3. USP1的缺失激活ATR/RAD17/CHK1依赖的DNA损伤应答和复制应激

     作者将USP1与ATM、CHK2或ATR共同沉默，结果显示，shUSP1 RNA与shATM或shCHK2共表达的细胞与仅表达shUSP1的细胞一样进入衰老状态。与之相反，同时沉默ATR和USP1会导致衰老显著延迟。进一步的研究表明USP1缺失会诱导ATR激活的DNA损伤。
      作者在单细胞水平上通过免疫荧光分析DDR标记物的聚集。实验数据表明USP1沉默可能导致复制应激，这是ATR依赖的G2/M检查点停滞的主要诱因。作者进一步研究了USP1在复制体动力学中的作用，并发现USP1的缺失导致复制事件比对照组增加了1.5倍，这表明了复制应激的激活。

研究结论：USP1缺失所诱导的衰老与ATR-CHK1-p53-CDKN1A依赖的持续DNA损伤应答、紊乱的复制动力学以及基因组的不稳定性有关。
3. USP1缺失导致FD2染色质聚集、FD2依赖的检查点激活并对丝
裂霉素C敏感
      作者首先在对照和USP1缺失的衰老细胞中检测了FD2-Ub水平和FD2的亚核定位。实验显示，USP1沉默使衰老细胞中FD2-Ub的总水平显著增加。作者还发现，在RAS诱导下，USP1缺失的衰老细胞中出现大量异常的FD2聚集体。这表明FD2的单泛素化会使其定位到染色质与核基质。

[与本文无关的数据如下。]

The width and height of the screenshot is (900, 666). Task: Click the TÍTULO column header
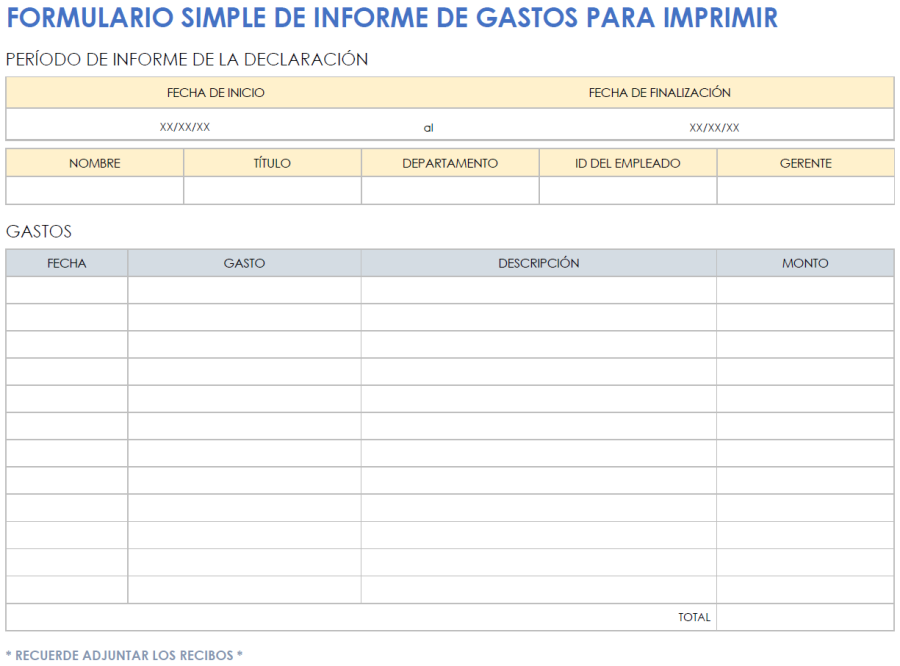[272, 163]
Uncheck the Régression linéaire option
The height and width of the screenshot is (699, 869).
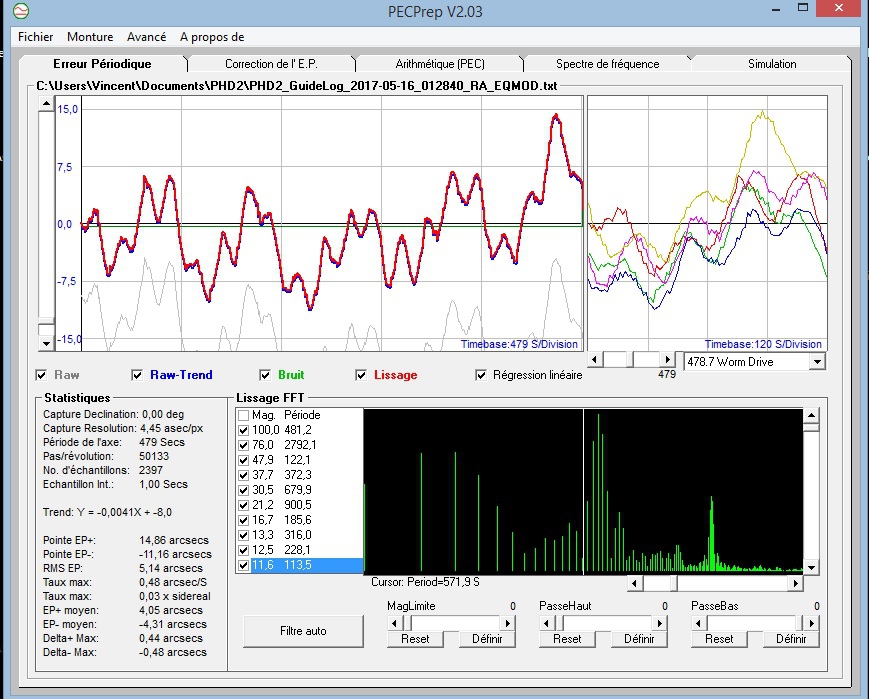481,375
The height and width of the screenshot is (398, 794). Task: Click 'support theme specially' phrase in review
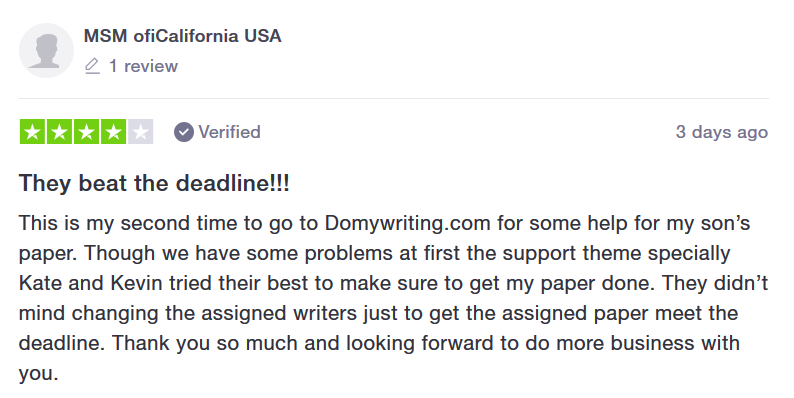tap(616, 254)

     与对照组相比，在完全衰老的USP1缺失细胞中沉默FD2导致掺入EdU的细胞增加了3倍。进一步的研究表明FD2是细胞增殖所必需的。总而言之，FD2/FD2-Ub、FI、CDKN1A和p53是维持USP1缺失细胞衰老的关键因素，且FD2-FD2Ub在复制体功能和增殖稳态中起重要作用。

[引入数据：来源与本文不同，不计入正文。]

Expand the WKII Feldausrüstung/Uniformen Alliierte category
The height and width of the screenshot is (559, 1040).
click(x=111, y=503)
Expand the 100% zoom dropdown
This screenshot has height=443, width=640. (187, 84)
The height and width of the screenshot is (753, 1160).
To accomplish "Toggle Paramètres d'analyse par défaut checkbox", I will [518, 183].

      作者接下来探究USP1沉默的细胞是否对DNA交联剂MMC更敏感。实验显示，在10-20 ng/ml MMC的剂量范围内，表达shUSP1的细胞比对照细胞表现出2至3倍的细胞毒性。

研究结论：USP1缺失会导致FD2/FD2-Ub异常聚集，这有助于维持FD2/FI/p53/CDKN1A依赖的衰老，还能使永生化细胞对DNA交联剂诱导的细胞死亡更为敏感。